Hello community!
I thought of asking this question from you guys as I’m not sure if I’m speculating an issue or it is an actual issue. But bit of background first:
I’ve had my storagenode run over 2x2TB CMR drives on RAID0 array with a capacity of 3.4TB configured for storj on docker in my QNAP NAS. This was smooth sailing for more than a year until I decided its time to upgrade those 2 HDD slots and moved storj node to my seperate 4x4TB SMR RAID1 array with 10TB configured in docker for storj2 node (there is nothing else on this pool anyway). I used RSYNC to sync existing data which took some time but it got done. Everything was up and ok for a few months, it was filling up regularly until up to about 9TB, when about a bit over a month ago, I suddenly found 5+ TB of it in the trash, which eventually was automatically deleted permenently. And since then the used capacity is being hung around the usual 3.4TB, which was the max capacity I had before on my 4TB pool, and coincidently the max capacity of a single disk in the current RAID array. Dashboard and config for storj2 still shows 10TB. Am I missing something, I didn’t do anything particular to affect the node other than a few restarts of the NAS after firmware upgraded couple of times since then. I’ve been monitoring this for about 5 weeks now and it is still flat on 3.4TB, a number which concerns me given the history of the node… Can anyone tell me whether I should give more time or is there an issue to be taken care of?

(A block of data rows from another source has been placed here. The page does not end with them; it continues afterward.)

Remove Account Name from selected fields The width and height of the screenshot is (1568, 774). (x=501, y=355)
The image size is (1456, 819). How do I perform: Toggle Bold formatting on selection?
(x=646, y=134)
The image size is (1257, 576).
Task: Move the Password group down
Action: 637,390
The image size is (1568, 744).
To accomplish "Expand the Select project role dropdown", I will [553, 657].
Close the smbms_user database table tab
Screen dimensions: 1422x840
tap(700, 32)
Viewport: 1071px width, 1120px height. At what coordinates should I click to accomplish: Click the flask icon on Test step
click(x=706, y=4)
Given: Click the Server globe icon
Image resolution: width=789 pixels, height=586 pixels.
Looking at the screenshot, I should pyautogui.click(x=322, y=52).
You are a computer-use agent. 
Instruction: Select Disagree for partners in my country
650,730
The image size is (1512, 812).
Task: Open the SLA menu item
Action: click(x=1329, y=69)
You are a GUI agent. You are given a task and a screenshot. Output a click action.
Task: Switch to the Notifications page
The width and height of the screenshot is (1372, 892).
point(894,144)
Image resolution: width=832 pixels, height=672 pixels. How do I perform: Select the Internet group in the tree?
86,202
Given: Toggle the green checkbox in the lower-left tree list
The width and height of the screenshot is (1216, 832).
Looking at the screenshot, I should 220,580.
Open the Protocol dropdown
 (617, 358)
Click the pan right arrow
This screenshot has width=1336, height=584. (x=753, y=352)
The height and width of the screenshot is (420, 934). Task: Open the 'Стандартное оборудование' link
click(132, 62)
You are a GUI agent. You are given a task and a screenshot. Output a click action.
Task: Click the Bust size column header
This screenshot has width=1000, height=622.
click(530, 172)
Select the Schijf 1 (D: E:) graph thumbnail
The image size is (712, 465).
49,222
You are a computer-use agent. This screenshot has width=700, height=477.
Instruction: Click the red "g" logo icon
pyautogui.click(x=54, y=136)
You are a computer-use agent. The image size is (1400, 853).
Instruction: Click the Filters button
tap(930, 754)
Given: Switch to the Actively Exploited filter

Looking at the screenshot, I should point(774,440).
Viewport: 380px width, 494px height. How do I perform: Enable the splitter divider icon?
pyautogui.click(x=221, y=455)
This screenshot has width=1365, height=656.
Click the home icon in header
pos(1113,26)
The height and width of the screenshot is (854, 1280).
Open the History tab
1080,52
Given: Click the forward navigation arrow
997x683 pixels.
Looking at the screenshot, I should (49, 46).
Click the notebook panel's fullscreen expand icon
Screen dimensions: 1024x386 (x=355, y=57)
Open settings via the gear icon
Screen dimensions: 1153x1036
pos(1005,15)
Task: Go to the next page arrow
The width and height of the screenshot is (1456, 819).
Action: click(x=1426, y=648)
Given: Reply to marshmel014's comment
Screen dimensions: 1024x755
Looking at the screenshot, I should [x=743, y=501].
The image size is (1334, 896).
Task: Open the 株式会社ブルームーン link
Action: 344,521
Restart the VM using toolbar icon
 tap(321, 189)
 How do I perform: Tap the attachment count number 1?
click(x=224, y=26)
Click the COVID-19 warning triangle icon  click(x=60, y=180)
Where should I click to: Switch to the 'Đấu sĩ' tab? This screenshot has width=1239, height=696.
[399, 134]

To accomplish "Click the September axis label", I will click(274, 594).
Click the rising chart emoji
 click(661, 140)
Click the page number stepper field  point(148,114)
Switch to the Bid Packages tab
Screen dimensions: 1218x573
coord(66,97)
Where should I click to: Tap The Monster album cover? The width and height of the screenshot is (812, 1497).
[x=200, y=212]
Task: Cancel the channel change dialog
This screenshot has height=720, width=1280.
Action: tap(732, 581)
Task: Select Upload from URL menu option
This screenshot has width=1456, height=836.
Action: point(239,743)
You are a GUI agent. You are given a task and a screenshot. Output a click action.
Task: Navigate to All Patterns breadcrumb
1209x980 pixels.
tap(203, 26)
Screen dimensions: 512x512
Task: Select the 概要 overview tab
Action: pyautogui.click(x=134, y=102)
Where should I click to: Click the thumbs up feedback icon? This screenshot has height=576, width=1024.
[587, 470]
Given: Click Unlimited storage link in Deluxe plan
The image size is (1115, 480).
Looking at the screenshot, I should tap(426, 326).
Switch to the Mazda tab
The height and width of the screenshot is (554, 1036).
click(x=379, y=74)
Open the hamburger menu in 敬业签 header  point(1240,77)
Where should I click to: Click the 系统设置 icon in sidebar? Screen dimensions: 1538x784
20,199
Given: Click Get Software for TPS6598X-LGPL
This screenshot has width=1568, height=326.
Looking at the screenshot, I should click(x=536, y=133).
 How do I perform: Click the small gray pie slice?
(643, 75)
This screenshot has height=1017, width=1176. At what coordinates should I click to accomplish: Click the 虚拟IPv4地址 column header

Edit: as pointed out yes it is in 4x4TB RAID5, my mistake
Welcome back,
4x4 would be 16TB, and RAID1 Mirrored 8TB …
Anyways, Totally normal. You may notice there was an influx of test data over the last three months, which should … be deleted by now. So yes, you may expect your nodes to be back where they were and expect them to grow slowly again.
It was likely plugged up for the last month attempting to delete the previous months’ TTL (time to live) data which had a 30 day expiry. There were ongoing problems with purging nodes, mostly rectified now.
Hope that helps.
2 cents
4x4TB raid1 is 4TB total space. Where do you get 10TB from? Did you mean RAID5?
Use of SMR drives is a mistake.
This was covered extensively on the forum. There is nothing to do.
Yes, get rid of SMR drives to prevent issues in the future.
Right now you don’t have any issues, as long as status is Online in the dashboard.
Thank you both for your quick responses! I was not aware and was not in touch about test data in the past month, looked in the forum with unrelated search terms I think.
Post corrected to indicated it is RAID5 indeed.
Understood that SMR drives suck (I’ve come across a few posts here suggesting they will be problematic only when there is less free space?), but they were purchased a long time back when they first came out just to have media for my plex server on it. Now I’ve moved media to 16TB CMRs and don’t know what else to do with these SMR drives (don’t have any second hand value on them either due to unpopularity around them). Guess I’ll just wait until it gets filled and things slow down so I’d rsync them back to my CMR pool
Perhaps for these SMR drives it would be better to use them separately and run an own storagenode with own generated unique identity and own disk. In that case they would spread the load more evenly making them not so bad. RAID5 wouldn’t survive the load, your node likely would often crash with this error:
see
also i remember a user reporting their SMR did better when they limited concurrent ingress to just a few (like 8) connections at a time.
I second that.
SMR disks are the worst of both worlds: like SSDs, they are read-modify-write devices, but unlike SSDs, they also still have HDD mechanical latency.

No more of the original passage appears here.